Aujourd’hui les féministes dites « intersectionnelles » ou « féministes libérales » (c’est à dire les féministes à la mode woke) passent le plus clair de leur temps à agresser les féministes dites « radicales » (=les féministes qui ne réduisent pas les femmes ni les hommes aux stéréotypes de genre, fusent-ils inversés) quitte à les silencier, les faire licencier, ou se faire de relai de menaces de mort et de viol sur les réseaux sociaux, plutôt qu’à tenter d’améliorer la condition des femmes.
A l’époque où j’étais au lycée, je restais stupéfaite devant ce chapitre de mes livres d’histoire relatant la propagande du IIIème Reich. Je me suis longuement demandée quel phénomène avait pu pousser autant de personnes à se livrer à de telles exactions, à être aussi naïves par rapport à des messages de haine aussi grossiers et déconnectés du réel. En grandissant je me suis posée les mêmes questions au sujet du communisme et de l’aveuglement de l’intelligentsia par rapport à l’économie du goulag, et la réalité de l’existence sous les dictatures communistes.
Même si l’égalité des droits était et est encore loin d’être acquis, je n’aurais jamais imaginé à l’époque que le sexisme pourrait s’exprimer plusieurs décennies plus tard de manière aussi violente et décomplexée que ne le fait aujourd’hui le transactivisme, au nom même d’une idéologie prétendant incarner le progrès dans sa version la plus pure !
L’idée sous-jacente qui émanait de mes enseignants était que tout cela était derrière nous. Le fait d’avoir du recul sur l’histoire nous protégerait de menaces ultérieures.
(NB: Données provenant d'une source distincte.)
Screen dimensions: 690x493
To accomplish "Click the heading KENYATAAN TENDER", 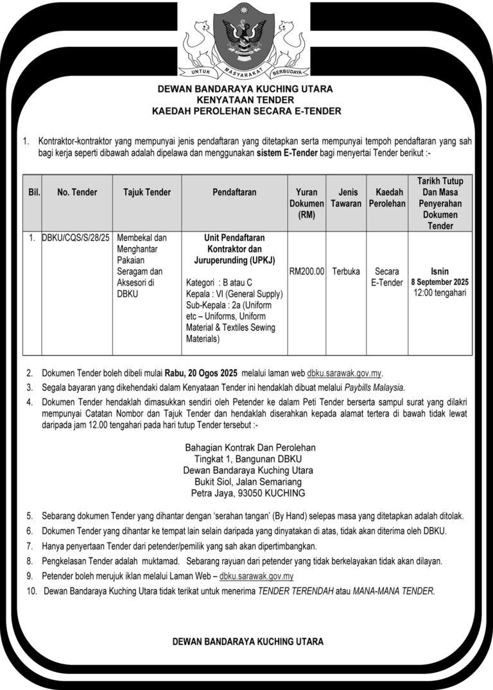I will (x=246, y=100).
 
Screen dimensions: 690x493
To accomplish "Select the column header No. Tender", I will (x=77, y=192).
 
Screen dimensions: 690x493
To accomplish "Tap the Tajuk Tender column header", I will (x=147, y=192).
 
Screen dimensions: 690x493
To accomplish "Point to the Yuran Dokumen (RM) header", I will (x=307, y=203).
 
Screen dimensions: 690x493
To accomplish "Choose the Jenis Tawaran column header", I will (x=346, y=198).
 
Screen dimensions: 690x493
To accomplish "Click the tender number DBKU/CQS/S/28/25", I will (x=76, y=237).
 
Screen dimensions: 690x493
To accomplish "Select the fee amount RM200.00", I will (x=307, y=271).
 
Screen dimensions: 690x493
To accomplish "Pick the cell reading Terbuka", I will (x=346, y=271).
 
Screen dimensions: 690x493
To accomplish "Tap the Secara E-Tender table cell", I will (x=387, y=277).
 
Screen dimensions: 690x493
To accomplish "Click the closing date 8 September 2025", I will (x=440, y=282).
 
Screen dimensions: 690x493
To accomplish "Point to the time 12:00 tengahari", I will (x=440, y=293).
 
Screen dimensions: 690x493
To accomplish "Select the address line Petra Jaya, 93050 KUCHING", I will (x=248, y=494).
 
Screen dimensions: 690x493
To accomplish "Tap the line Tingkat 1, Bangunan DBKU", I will (x=248, y=459).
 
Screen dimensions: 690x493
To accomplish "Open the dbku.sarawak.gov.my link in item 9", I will (x=256, y=576).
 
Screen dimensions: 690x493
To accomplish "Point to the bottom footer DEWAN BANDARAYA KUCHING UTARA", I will (x=248, y=641).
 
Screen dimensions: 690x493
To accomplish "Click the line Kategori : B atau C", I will (x=219, y=282).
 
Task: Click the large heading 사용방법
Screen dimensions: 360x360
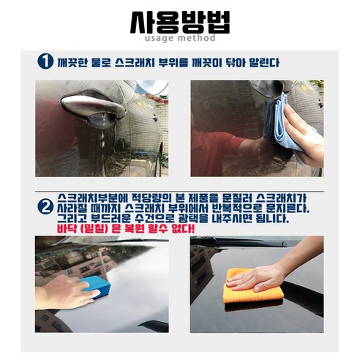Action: [180, 23]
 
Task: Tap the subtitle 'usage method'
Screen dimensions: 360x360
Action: [180, 38]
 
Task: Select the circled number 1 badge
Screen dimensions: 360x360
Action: [45, 61]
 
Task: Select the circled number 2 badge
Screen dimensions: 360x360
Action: [45, 207]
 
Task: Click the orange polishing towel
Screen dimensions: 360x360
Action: [254, 287]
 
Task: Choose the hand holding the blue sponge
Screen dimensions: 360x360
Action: [66, 291]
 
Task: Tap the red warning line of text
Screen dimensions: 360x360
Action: [126, 229]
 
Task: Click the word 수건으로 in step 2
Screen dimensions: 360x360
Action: [154, 218]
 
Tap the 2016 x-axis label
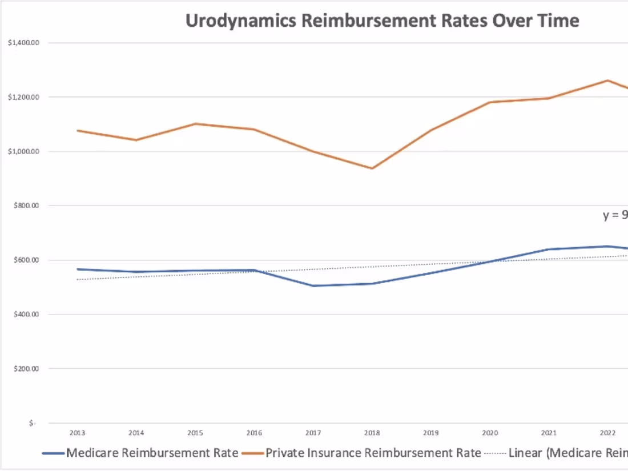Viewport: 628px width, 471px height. tap(254, 432)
En réalité chaque guerre se présente à chaque génération sous une forme différente. Chaque époque à sa propre ligne Maginot dont il faut se défaire pour s’adapter efficacement à la réalité et combattre enfin les vrais problèmes.
Le wokisme offre l’occasion rêvée pour certaines personnes TOP (souffrant de Trouble de l’Opposition avec Provocation) de s’exprimer en toute impunité à la faveur de l’anonymat et contribuer à polariser la société à l’extrême. Le problème est qu’encouragés par la lâcheté ambiante, cette pensée idéologique déconnectée de la réalité manifeste de plus en plus ses effets dans le réel.
Des cohortes d’anonymes cachés derrière l’anonymat de leur ordinateur fomentent des cabales pour exiger l’absence de débat, réduire au silence et faire licencier des chercheurs, et des personnalités – essentiellement des femmes influentes – autrement dit toute personne ne partageant pas leur extrémisme.
La soupe woke est devenue éminemment toxique. L’avantage de la situation est de nous permettre de sortir des livres d’histoire ces phénomènes de contamination idéologique de masse pour les observer en temps réel.